- The Washington Times - Saturday, November 10, 2001

As he watched his army of more than 800 defenders crumble and flee before the ferocious assault, Gov. Mustapha of Tripoli probably thought to himself, "Who are these guys?" The 60 attackers, led by one Lt. Presley Neville O'Bannon, were outnumbered by more than 10-1.They didn't seem fazed by the size of the defending force. Mustapha can be forgiven for not knowing who the attackers were in April 1805. The word was getting around by the late 1840s, when another bunch of them stormed the hills near Mexico City and entered Chapultepec Castle, the site where Emperor Montezuma had reigned long ago.

By the time of the World War I battle of Belleau Wood, the Germans recognized who they were up against, but were still surprised by the tenacity of their opponents. The Kaiser's troops called their adversaries "teufel hunden" devil dogs a nickname they have worn with pride ever since.

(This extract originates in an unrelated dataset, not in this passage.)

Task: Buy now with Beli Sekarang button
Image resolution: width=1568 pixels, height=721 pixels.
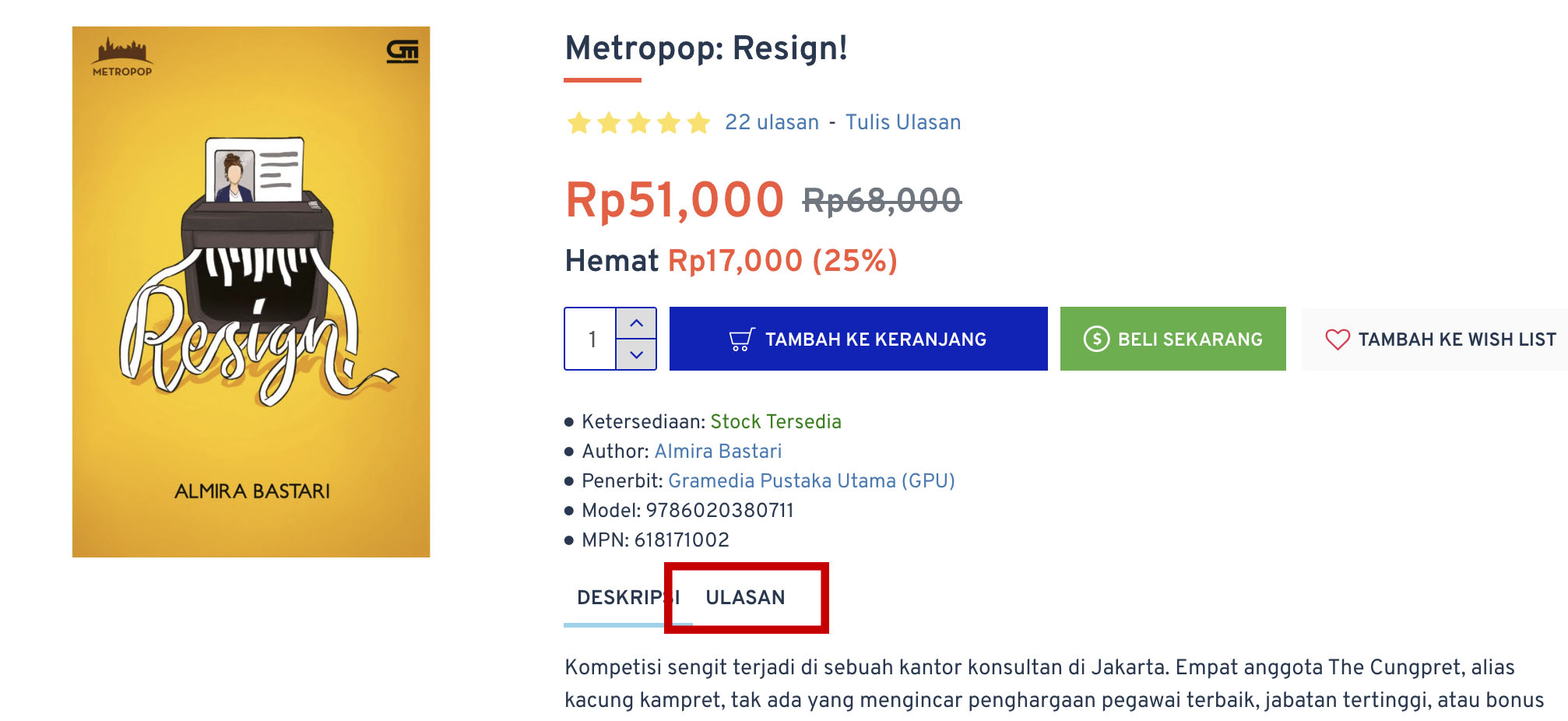Action: point(1173,339)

Today marks the anniversary of the birth of the U.S. Marines, 226 years ago.It's a day we should all celebrate because the Marines, like the Army, Navy and Air Force, represent much of what is good about America. Civilians, however, know little about the Marines. Many high schoolers, for instance, know nothing about the Marines other than what they see in the recruiting commercial that shows a young warrior slaying a lava monster and then magically morphing into a Marine. That's too bad.The culture of the armed services, and the Marines subculture in particular, depends on the inner strengths most people have. The challenges every recruit faces imposed and graded by the growling drill instructor are not only meant to accustom them to rigorous discipline, but also to make them find, and use, those inner strengths. Most importantly, those challenges teach the confidence in themselves and their fellow Marines that produces the cohesiveness essential to a fighting force.

In recent years, the Marines' culture has proven uniquely resistant to the pressures of political correctness. They have been the only service to insist upon, and maintain, separate basic training for men and women. Their stubborn stand has allowed them to stay ready, when others are not. It's no surprise that the Marines alone among the services have had no problem in meeting their enlistment goals.

As always, Marines are still at the front of every one of America's fights.The other day, a reporter posed a question to Adm. Stufflebeem, the Joint Chiefs' spokesman. "Admiral," he said, "we have just heard that a group of Marines lifted off the USS Peleilu by helicopter. Can you tell us where they're going and what they'll do when they get there?" The good admiral dutifully answered, "No, and no." A tiny smirk could be seen on the admiral's face. It was probably caused by the same confidence we share when the Marines are on the job. Happy Birthday, Devil Dogs.